I try often to figure out why Janey (and other kids with autism) get so consumed by videos. Other kids like videos, but I don't think most kids completely live in them like Janey or her compadres do. I know a lot of it is predictability. She knows what will be said next---it's not like the real world where people can say or do anything out of the blue. It's also music, for Janey---I think she'd love to live in a world of real life musicals, where people burst into song and dance numbers occasionally. But I also think the movies and videos give her a way to understand emotions, and to prepare for them. There are parts of both movies that scare her. When those parts are about to happen, she usually runs over to me and says "Snuggle on Mama's bed!" I've figured out she doesn't really care if I don't get on the bed and snuggle with her. It's just a way of telling me that she is upset. And it's not, in these cases, truly upset. It's an anticipation of being scared, a very controllable one. She seems to be working on a way to deal with the scared emotions.

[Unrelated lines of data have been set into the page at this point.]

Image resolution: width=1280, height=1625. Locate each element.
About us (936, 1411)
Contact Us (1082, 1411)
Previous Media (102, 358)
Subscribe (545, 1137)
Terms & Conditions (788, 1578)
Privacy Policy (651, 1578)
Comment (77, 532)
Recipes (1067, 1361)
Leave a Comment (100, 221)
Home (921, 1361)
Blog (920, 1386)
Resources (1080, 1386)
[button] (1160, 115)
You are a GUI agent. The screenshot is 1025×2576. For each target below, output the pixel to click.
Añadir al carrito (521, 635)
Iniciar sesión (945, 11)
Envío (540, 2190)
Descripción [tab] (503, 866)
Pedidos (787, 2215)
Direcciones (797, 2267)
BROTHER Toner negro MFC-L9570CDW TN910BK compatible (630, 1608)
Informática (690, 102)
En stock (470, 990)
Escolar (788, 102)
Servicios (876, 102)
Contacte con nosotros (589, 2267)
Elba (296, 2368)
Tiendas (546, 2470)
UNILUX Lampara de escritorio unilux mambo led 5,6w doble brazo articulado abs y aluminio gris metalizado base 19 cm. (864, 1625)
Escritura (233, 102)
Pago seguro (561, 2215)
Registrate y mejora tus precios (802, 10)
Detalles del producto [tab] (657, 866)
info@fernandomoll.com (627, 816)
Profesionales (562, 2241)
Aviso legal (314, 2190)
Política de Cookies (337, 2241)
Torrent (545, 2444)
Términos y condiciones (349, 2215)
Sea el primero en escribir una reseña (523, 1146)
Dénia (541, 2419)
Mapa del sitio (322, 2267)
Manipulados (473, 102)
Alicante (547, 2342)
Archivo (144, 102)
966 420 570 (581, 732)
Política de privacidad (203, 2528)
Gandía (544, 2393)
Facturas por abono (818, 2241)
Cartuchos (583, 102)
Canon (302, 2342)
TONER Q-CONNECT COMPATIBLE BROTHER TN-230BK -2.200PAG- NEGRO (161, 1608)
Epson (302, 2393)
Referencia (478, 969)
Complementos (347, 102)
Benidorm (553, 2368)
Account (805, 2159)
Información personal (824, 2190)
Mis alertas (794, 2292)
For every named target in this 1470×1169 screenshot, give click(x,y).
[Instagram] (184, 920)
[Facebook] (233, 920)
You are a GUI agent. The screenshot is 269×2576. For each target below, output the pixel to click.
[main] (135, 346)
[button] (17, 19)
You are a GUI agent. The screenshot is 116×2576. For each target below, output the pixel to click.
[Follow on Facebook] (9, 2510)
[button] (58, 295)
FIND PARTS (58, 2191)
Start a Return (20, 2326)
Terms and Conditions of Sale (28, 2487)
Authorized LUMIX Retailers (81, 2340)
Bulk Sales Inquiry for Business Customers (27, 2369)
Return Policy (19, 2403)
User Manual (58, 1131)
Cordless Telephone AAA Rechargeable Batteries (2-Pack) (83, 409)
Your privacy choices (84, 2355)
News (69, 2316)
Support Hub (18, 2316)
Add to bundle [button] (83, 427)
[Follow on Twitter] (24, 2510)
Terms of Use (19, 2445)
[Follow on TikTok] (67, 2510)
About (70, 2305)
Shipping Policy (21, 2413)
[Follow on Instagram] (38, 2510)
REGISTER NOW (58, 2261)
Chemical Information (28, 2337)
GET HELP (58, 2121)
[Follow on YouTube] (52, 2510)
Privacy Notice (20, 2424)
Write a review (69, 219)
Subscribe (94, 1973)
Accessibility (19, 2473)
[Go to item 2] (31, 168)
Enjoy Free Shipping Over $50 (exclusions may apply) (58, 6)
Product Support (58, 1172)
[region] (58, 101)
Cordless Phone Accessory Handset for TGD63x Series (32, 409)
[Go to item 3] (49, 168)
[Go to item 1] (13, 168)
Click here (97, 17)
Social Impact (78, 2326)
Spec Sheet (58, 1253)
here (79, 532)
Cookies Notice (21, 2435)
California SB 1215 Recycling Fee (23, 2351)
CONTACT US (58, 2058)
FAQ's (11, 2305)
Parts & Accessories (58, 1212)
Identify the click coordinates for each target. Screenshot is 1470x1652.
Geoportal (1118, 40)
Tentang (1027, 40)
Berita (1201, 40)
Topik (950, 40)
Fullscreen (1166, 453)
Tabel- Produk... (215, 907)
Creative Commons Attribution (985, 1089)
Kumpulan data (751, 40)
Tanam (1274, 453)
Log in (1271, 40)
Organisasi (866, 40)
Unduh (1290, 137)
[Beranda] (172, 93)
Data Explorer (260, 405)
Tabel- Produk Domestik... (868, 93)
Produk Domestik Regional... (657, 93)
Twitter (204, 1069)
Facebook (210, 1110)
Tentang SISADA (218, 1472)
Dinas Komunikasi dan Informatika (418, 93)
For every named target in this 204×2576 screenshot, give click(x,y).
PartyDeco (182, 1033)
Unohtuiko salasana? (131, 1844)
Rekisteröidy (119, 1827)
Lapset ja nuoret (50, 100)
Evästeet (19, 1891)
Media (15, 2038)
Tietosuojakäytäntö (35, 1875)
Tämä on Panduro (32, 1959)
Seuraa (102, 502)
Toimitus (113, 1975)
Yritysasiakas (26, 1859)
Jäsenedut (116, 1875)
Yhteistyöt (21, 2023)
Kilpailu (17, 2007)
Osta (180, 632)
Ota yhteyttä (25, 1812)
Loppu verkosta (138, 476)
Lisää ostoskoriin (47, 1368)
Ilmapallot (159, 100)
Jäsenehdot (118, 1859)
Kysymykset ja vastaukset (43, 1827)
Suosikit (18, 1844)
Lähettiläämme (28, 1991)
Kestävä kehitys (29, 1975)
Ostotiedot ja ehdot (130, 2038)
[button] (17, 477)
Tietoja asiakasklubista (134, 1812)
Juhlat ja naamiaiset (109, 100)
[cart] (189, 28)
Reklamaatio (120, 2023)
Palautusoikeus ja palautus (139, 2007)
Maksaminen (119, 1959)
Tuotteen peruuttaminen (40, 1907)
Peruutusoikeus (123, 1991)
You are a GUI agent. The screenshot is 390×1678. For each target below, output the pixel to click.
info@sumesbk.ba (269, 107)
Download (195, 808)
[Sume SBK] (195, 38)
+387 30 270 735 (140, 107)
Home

I try to use the videos to draw her into our regular world. Yesterday at a thrift store I found a Little Mermaid shirt for her. I showed it to her and she was so excited. She often doesn't notice what she is wearing much, but this morning she asked for the shirt (I hadn't washed it yet, but I'm getting right on that!) Other girls like The Little Mermaid (although she's a little out of date with it), so I am thinking it could be a Halloween costume, or a source of toys. It's something she can share with the larger world.
And, if I might be totally frank, it keeps her happy. It can be near impossible to keep Janey happy all day. She is not interested in toys, most of the time, she will listen to me read to her only about a book a day, she doesn't entertain herself at all, except in odd ways like biting on things. So having her watch a movie is a way to keep her mind from completely being off-line in her own world, and it allows us a few minutes to regroup, do some housework, spend a little time with the boys, while still keeping Janey in view. And although I started motherhood as the kind of parent determined TV would play a very small role in my childrens' lives---there would not be time with all our creative block play, read-aloud marathon sessions, art projects and the like---I have been worn down by Janey. If she is happy, I am happy. I doubt many people could take as much as a day with Janey without reaching the same conclusion.
So, Ariel and the gang of Care Bears---live long and prosper.